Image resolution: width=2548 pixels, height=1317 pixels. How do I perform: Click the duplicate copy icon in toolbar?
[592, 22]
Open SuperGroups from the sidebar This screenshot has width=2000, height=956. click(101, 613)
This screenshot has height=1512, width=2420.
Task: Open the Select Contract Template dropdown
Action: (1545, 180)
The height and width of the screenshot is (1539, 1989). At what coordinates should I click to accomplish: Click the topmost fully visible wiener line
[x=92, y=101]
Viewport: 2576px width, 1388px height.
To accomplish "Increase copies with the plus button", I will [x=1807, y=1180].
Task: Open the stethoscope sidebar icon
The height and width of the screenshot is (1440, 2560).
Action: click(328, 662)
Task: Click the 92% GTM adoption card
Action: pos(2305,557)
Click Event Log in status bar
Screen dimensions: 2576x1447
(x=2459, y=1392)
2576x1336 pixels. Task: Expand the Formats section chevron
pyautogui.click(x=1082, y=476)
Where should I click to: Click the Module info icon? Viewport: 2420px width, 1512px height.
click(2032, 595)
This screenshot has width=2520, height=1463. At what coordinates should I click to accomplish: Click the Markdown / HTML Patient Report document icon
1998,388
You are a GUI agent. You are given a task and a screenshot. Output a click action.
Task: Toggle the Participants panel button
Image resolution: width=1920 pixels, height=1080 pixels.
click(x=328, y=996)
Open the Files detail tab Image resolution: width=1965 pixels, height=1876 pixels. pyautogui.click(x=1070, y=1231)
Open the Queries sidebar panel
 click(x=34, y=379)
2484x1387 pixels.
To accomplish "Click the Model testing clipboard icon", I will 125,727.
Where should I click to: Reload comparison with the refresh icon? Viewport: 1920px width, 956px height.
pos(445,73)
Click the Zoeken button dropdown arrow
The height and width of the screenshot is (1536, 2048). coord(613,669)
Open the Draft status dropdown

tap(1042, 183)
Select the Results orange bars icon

|---|

**Your task**: The data, all of it, should be transcribed exactly.

**Completed task**:
Image resolution: width=2548 pixels, height=1317 pixels. How do I perform: Click the duplicate copy icon in toolbar?
[592, 22]
Open SuperGroups from the sidebar This screenshot has width=2000, height=956. click(101, 613)
This screenshot has height=1512, width=2420.
Task: Open the Select Contract Template dropdown
Action: (1545, 180)
The height and width of the screenshot is (1539, 1989). At what coordinates should I click to accomplish: Click the topmost fully visible wiener line
[x=92, y=101]
Viewport: 2576px width, 1388px height.
To accomplish "Increase copies with the plus button", I will [x=1807, y=1180].
Task: Open the stethoscope sidebar icon
The height and width of the screenshot is (1440, 2560).
Action: click(328, 662)
Task: Click the 92% GTM adoption card
Action: pos(2305,557)
Click Event Log in status bar
Screen dimensions: 2576x1447
(x=2459, y=1392)
2576x1336 pixels. Task: Expand the Formats section chevron
pyautogui.click(x=1082, y=476)
Where should I click to: Click the Module info icon? Viewport: 2420px width, 1512px height.
click(2032, 595)
This screenshot has width=2520, height=1463. At what coordinates should I click to accomplish: Click the Markdown / HTML Patient Report document icon
1998,388
You are a GUI agent. You are given a task and a screenshot. Output a click action.
Task: Toggle the Participants panel button
Image resolution: width=1920 pixels, height=1080 pixels.
click(x=328, y=996)
Open the Files detail tab Image resolution: width=1965 pixels, height=1876 pixels. pyautogui.click(x=1070, y=1231)
Open the Queries sidebar panel
 click(x=34, y=379)
2484x1387 pixels.
To accomplish "Click the Model testing clipboard icon", I will 125,727.
Where should I click to: Reload comparison with the refresh icon? Viewport: 1920px width, 956px height.
pos(445,73)
Click the Zoeken button dropdown arrow
The height and width of the screenshot is (1536, 2048). coord(613,669)
Open the Draft status dropdown

tap(1042, 183)
Select the Results orange bars icon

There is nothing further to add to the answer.